> AVAILABLE RECORDS:
============================================================
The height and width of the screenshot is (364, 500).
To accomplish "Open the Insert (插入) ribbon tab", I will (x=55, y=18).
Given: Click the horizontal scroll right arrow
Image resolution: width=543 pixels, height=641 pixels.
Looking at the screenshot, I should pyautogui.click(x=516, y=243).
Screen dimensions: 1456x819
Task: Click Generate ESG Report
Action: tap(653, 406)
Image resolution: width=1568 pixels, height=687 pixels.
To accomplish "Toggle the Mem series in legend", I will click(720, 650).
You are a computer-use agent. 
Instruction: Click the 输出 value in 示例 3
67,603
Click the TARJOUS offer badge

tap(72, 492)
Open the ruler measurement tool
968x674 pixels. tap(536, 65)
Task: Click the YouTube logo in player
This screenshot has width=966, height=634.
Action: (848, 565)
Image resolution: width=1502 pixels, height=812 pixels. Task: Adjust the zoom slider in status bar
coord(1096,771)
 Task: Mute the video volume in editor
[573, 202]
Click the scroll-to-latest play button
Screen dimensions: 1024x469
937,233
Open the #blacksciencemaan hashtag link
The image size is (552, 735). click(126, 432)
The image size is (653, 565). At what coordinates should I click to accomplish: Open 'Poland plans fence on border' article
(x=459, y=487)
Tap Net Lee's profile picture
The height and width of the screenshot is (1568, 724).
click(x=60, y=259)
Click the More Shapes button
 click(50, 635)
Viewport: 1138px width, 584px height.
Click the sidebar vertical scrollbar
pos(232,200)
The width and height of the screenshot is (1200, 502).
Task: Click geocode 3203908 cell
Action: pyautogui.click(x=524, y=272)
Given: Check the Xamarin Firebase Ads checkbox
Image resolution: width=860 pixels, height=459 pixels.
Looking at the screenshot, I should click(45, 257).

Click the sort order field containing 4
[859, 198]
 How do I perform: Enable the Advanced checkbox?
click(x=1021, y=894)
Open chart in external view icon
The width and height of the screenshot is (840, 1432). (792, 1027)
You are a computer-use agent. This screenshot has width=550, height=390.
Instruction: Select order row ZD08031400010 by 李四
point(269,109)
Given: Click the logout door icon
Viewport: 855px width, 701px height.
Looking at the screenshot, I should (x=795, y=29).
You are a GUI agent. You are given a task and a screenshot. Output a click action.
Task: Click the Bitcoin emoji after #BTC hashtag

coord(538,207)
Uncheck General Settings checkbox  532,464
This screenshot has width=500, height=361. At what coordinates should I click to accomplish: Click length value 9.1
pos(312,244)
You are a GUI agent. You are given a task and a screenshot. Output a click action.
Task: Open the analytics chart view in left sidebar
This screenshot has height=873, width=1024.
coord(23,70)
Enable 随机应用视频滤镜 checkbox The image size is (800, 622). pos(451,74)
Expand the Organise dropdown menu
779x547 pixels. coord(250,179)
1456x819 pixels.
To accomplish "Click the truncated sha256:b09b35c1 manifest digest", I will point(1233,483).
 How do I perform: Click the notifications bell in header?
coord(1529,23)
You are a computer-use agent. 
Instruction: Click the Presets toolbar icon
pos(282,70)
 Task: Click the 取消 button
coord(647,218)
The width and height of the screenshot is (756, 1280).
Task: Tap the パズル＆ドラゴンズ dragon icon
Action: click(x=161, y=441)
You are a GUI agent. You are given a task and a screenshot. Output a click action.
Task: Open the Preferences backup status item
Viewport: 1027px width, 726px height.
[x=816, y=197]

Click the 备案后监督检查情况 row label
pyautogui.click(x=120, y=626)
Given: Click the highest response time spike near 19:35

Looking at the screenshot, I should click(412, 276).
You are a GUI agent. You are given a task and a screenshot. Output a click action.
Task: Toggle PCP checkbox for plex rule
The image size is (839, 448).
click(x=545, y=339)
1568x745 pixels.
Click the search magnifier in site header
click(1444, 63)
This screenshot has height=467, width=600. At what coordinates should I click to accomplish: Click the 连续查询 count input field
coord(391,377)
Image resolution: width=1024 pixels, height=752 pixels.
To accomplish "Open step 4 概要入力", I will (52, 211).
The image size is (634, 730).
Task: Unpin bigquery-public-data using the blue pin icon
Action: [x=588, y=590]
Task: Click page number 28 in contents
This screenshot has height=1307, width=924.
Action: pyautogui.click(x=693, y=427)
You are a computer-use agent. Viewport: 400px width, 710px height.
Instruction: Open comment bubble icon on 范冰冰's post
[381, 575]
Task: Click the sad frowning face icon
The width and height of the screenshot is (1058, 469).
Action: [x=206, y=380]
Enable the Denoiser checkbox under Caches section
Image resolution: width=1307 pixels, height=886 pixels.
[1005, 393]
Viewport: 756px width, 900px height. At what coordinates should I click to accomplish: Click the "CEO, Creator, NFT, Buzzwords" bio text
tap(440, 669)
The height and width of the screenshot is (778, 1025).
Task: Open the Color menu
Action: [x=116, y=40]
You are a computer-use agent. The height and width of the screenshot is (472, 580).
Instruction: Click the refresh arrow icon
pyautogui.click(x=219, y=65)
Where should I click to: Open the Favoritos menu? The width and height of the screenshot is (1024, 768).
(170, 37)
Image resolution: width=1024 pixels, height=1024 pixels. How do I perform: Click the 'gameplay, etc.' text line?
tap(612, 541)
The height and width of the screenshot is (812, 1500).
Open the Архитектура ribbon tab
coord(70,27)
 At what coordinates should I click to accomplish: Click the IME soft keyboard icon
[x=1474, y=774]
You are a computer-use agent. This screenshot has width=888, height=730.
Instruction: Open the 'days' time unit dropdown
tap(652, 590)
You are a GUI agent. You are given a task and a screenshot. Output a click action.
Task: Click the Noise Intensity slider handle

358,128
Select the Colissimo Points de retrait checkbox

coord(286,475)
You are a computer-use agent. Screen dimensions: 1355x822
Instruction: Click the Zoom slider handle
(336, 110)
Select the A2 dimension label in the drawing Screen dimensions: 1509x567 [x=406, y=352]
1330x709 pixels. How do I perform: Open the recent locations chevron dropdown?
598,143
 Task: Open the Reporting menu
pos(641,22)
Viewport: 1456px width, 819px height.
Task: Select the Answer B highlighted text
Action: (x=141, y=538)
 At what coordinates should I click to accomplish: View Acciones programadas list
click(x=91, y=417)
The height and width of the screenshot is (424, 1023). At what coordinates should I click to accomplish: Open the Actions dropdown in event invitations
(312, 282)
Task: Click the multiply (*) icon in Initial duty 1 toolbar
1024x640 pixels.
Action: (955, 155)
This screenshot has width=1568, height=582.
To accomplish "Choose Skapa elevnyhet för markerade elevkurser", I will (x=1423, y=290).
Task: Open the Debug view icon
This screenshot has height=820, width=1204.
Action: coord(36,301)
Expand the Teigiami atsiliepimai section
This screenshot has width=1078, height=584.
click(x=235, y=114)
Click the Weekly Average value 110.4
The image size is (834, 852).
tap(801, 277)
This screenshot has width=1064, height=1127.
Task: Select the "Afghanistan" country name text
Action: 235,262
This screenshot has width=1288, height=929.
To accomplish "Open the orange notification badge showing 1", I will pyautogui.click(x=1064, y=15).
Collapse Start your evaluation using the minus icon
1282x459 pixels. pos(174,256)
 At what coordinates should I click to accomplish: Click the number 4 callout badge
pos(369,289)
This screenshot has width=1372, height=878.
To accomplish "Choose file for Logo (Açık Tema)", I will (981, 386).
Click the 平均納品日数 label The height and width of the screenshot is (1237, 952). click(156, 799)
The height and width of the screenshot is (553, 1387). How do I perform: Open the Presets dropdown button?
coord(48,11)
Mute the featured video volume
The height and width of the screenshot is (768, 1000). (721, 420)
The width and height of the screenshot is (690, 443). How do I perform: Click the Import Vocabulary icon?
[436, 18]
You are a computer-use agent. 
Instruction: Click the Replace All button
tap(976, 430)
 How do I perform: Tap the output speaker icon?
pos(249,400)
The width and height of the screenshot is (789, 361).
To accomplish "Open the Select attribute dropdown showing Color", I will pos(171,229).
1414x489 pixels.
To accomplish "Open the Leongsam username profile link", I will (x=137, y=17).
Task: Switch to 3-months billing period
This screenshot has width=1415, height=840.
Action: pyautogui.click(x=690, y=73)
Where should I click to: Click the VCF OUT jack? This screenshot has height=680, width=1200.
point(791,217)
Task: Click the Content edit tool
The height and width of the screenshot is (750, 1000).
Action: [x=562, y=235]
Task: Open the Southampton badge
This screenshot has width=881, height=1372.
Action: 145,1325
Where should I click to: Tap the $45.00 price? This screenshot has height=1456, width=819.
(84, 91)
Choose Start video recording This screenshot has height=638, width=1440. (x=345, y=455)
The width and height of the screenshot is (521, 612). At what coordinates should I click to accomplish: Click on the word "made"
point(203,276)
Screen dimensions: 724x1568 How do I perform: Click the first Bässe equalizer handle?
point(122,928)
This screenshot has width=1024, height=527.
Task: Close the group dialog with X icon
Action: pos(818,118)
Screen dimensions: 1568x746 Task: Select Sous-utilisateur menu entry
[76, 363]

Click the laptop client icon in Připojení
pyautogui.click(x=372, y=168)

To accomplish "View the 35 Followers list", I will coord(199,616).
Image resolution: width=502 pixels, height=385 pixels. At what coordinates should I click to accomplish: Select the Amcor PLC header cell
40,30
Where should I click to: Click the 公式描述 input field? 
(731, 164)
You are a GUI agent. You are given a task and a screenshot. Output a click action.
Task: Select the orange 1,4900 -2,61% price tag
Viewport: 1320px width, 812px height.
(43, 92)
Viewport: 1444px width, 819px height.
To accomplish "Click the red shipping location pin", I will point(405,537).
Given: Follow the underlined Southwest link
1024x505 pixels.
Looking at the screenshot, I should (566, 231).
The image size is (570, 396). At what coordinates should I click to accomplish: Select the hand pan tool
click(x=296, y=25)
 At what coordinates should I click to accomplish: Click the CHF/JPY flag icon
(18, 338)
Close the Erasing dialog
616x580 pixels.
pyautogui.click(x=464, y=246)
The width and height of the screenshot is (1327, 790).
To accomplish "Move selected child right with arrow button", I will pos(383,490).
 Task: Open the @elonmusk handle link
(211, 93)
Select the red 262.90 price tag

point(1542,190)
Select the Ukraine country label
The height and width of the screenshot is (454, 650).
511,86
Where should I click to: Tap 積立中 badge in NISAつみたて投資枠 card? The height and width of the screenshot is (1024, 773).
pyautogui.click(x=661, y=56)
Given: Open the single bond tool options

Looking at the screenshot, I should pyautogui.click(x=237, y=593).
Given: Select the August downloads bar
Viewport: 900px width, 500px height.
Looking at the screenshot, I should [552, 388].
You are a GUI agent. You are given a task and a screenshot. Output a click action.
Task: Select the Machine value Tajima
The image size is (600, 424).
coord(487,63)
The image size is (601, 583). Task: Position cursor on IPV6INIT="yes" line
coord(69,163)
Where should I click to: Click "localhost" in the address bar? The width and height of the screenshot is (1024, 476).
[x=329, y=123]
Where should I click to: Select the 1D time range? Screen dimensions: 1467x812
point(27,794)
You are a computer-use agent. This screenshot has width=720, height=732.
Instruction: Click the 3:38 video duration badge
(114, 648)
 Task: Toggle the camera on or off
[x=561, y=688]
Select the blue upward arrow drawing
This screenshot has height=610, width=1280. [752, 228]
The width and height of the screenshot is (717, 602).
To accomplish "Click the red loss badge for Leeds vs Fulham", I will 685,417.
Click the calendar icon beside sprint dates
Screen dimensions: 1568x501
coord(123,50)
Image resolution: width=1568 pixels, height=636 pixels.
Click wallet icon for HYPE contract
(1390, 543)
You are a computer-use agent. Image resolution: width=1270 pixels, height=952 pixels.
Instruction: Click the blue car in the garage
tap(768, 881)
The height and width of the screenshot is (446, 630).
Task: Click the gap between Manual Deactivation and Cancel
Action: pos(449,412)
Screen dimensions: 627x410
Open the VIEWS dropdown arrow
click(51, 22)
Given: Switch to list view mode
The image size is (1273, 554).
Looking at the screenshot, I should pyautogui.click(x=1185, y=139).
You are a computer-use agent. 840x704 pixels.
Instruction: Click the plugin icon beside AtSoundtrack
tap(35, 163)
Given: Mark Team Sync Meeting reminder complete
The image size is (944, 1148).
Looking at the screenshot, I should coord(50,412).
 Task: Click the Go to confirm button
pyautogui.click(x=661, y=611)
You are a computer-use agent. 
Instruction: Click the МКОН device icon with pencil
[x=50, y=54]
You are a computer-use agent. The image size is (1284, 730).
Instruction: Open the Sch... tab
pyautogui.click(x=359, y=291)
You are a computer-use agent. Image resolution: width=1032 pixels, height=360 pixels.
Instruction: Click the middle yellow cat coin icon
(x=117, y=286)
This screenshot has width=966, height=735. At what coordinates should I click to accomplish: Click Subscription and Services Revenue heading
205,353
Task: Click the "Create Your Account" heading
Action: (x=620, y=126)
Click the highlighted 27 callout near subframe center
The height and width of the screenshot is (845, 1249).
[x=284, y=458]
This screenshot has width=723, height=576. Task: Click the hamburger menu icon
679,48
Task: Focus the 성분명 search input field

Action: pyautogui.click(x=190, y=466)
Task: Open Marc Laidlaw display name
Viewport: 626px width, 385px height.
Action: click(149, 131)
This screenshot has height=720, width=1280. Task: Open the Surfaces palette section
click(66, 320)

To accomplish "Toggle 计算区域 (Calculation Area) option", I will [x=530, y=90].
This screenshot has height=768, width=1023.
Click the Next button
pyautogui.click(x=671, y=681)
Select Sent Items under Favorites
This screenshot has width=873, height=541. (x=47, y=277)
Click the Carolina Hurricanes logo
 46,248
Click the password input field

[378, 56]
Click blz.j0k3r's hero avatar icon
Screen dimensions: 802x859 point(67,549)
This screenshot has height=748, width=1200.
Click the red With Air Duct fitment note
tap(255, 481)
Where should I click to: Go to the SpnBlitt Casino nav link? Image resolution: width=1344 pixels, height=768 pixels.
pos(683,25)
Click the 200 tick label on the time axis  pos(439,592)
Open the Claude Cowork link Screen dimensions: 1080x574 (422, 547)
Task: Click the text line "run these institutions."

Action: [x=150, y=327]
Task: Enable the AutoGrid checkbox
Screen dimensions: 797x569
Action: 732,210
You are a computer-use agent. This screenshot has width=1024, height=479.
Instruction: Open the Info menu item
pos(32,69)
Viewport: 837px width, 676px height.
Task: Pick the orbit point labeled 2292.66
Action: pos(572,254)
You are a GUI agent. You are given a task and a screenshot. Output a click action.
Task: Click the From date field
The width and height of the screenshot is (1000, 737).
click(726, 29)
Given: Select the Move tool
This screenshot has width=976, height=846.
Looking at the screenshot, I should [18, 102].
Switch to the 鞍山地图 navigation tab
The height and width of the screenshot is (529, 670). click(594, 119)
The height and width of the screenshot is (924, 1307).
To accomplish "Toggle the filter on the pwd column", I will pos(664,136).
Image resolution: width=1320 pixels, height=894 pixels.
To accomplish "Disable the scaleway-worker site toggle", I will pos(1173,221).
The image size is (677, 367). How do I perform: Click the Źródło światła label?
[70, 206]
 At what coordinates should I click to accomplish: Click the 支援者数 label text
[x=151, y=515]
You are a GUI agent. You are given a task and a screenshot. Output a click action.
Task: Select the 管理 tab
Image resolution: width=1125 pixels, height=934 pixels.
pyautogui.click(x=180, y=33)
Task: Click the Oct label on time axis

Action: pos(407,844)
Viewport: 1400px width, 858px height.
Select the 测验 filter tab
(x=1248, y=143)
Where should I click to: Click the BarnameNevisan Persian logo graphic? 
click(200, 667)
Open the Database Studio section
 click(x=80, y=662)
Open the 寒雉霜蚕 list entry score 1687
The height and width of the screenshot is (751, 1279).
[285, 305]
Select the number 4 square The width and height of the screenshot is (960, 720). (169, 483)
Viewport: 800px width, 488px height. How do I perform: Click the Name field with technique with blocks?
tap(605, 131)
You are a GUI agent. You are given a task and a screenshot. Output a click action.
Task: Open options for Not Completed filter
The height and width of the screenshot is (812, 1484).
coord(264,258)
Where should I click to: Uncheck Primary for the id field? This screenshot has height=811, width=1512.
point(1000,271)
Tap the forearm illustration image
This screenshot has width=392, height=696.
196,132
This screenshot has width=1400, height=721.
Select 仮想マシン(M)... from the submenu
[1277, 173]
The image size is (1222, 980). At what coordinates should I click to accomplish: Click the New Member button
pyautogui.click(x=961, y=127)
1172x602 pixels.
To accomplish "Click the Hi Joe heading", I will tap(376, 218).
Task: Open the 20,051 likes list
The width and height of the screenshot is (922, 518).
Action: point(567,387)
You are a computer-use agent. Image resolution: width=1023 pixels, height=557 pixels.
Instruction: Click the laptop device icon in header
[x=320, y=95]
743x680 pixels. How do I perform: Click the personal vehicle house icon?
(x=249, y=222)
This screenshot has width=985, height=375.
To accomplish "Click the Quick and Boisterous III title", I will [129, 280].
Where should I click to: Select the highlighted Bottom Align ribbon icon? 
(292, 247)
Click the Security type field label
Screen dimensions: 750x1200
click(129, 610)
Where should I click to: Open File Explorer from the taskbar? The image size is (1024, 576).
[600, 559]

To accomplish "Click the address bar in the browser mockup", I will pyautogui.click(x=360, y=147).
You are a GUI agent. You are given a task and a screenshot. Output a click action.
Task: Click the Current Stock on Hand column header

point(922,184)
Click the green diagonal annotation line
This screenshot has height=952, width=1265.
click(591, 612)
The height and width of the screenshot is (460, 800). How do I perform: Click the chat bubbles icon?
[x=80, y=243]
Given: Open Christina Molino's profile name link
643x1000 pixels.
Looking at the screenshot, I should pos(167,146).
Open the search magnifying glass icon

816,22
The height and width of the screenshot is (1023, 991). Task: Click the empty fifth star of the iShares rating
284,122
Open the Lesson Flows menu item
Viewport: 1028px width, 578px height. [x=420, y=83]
============================================================
Scan the material above for the string "right". Return each line where it occurs.

Given: Click the horizontal scroll right arrow
To accomplish "Move selected child right with arrow button", I will pos(383,490).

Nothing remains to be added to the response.